**INSTRUCTIONS FOR THE TASK**
Could you format every line of the rows below as a JSON list of strings, one string per line, skipping blank lines?

**INFORMATION PROVIDED**

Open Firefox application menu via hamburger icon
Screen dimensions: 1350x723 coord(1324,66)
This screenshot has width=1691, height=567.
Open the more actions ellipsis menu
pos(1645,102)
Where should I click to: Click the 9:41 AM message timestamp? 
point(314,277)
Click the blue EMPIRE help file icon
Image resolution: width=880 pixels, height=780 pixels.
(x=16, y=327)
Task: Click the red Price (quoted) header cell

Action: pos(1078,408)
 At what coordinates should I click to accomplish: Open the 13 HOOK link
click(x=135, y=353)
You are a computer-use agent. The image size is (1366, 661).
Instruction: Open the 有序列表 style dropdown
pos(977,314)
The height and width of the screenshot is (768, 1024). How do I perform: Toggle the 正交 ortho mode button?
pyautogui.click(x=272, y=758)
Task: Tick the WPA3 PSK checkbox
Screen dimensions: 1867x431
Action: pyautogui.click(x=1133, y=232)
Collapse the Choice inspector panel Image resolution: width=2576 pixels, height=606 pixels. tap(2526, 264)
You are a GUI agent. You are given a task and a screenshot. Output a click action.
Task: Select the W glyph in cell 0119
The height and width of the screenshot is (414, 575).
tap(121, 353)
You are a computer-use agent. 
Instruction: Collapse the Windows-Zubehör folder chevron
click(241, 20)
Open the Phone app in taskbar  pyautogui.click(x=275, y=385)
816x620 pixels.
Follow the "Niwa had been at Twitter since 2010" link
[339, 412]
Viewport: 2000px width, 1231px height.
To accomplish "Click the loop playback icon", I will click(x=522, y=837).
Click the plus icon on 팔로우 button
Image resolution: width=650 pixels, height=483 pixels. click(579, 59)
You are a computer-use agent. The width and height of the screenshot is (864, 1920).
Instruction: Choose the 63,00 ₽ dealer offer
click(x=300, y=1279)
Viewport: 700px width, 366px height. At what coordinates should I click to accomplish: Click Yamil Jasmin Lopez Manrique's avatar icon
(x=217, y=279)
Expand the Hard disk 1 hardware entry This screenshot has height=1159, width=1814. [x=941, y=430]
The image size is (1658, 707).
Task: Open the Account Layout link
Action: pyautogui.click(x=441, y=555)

**ANSWER IN FULL**
[
  "Open Firefox application menu via hamburger icon",
  "Screen dimensions: 1350x723 coord(1324,66)",
  "This screenshot has width=1691, height=567.",
  "Open the more actions ellipsis menu",
  "pos(1645,102)",
  "Where should I click to: Click the 9:41 AM message timestamp? ",
  "point(314,277)",
  "Click the blue EMPIRE help file icon",
  "Image resolution: width=880 pixels, height=780 pixels.",
  "(x=16, y=327)",
  "Task: Click the red Price (quoted) header cell",
  "Action: pos(1078,408)",
  " At what coordinates should I click to accomplish: Open the 13 HOOK link",
  "click(x=135, y=353)",
  "You are a computer-use agent. The image size is (1366, 661).",
  "Instruction: Open the 有序列表 style dropdown",
  "pos(977,314)",
  "The height and width of the screenshot is (768, 1024). How do I perform: Toggle the 正交 ortho mode button?",
  "pyautogui.click(x=272, y=758)",
  "Task: Tick the WPA3 PSK checkbox",
  "Screen dimensions: 1867x431",
  "Action: pyautogui.click(x=1133, y=232)",
  "Collapse the Choice inspector panel Image resolution: width=2576 pixels, height=606 pixels. tap(2526, 264)",
  "You are a GUI agent. You are given a task and a screenshot. Output a click action.",
  "Task: Select the W glyph in cell 0119",
  "The height and width of the screenshot is (414, 575).",
  "tap(121, 353)",
  "You are a computer-use agent. ",
  "Instruction: Collapse the Windows-Zubehör folder chevron",
  "click(241, 20)",
  "Open the Phone app in taskbar  pyautogui.click(x=275, y=385)",
  "816x620 pixels.",
  "Follow the \"Niwa had been at Twitter since 2010\" link",
  "[339, 412]",
  "Viewport: 2000px width, 1231px height.",
  "To accomplish \"Click the loop playback icon\", I will click(x=522, y=837).",
  "Click the plus icon on 팔로우 button",
  "Image resolution: width=650 pixels, height=483 pixels. click(579, 59)",
  "You are a computer-use agent. The width and height of the screenshot is (864, 1920).",
  "Instruction: Choose the 63,00 ₽ dealer offer",
  "click(x=300, y=1279)",
  "Viewport: 700px width, 366px height. At what coordinates should I click to accomplish: Click Yamil Jasmin Lopez Manrique's avatar icon",
  "(x=217, y=279)",
  "Expand the Hard disk 1 hardware entry This screenshot has height=1159, width=1814. [x=941, y=430]",
  "The image size is (1658, 707).",
  "Task: Open the Account Layout link",
  "Action: pyautogui.click(x=441, y=555)"
]